Start EXCERPTED RECORDS
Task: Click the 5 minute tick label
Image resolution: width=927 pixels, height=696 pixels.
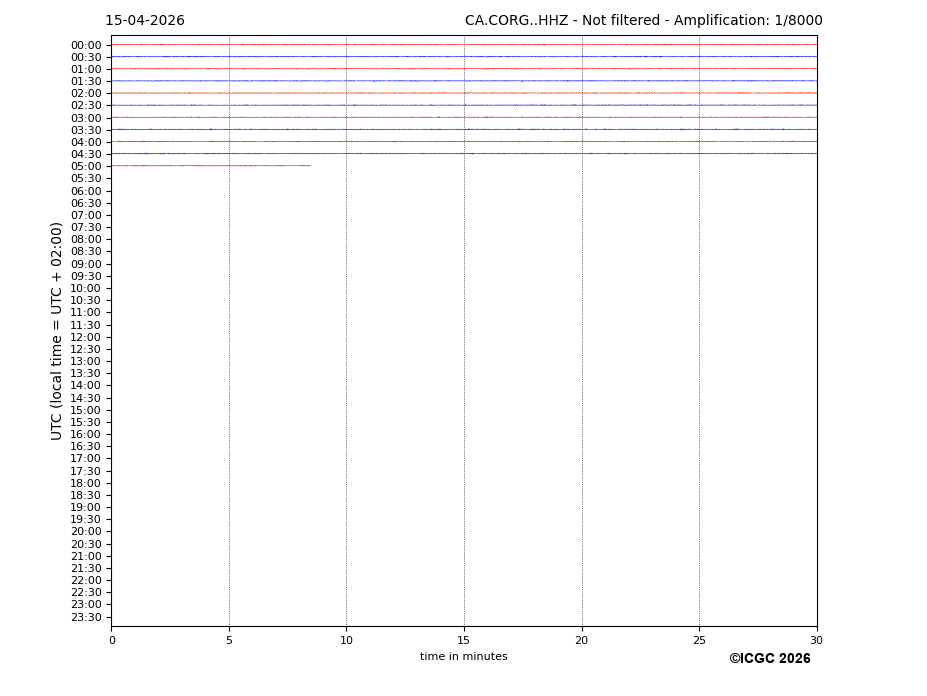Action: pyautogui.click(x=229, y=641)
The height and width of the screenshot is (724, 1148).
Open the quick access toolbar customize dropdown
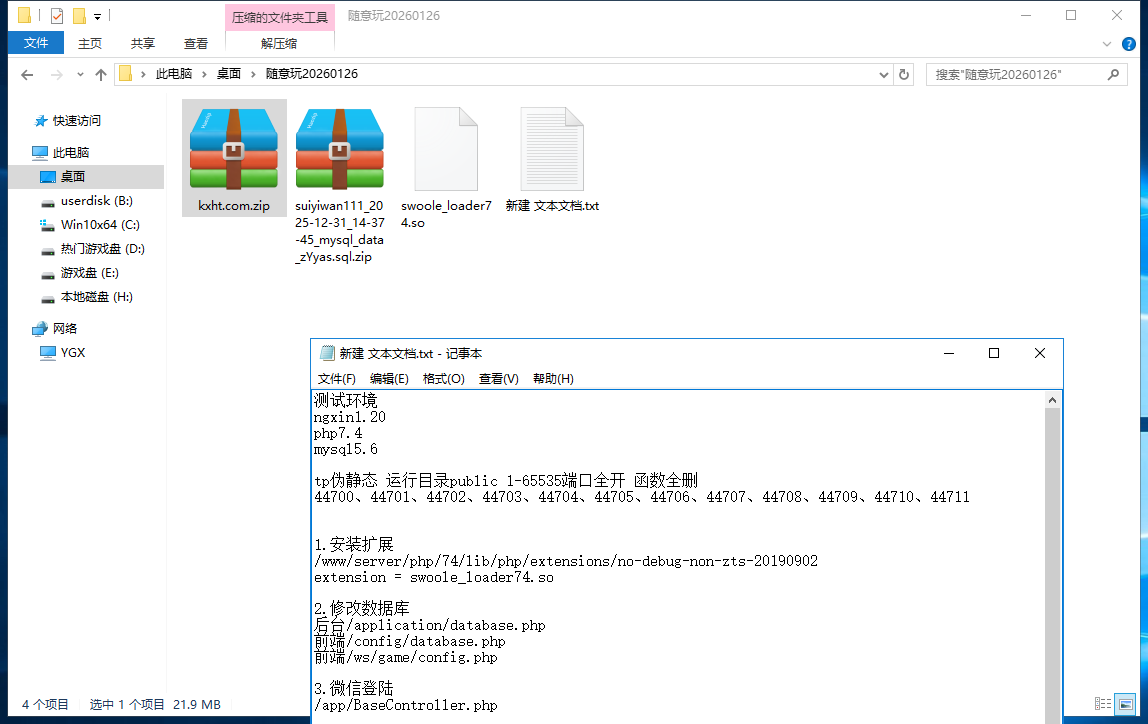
End EXCERPTED RECORDS
* DO THIS *
Format each line of the listing above as an item in a numbered list, leaving out blank lines and the pictures.

* CORRECT RESPONSE *
1. Task: Click the 5 minute tick label
2. Image resolution: width=927 pixels, height=696 pixels.
3. Action: pyautogui.click(x=229, y=641)
4. The height and width of the screenshot is (724, 1148).
5. Open the quick access toolbar customize dropdown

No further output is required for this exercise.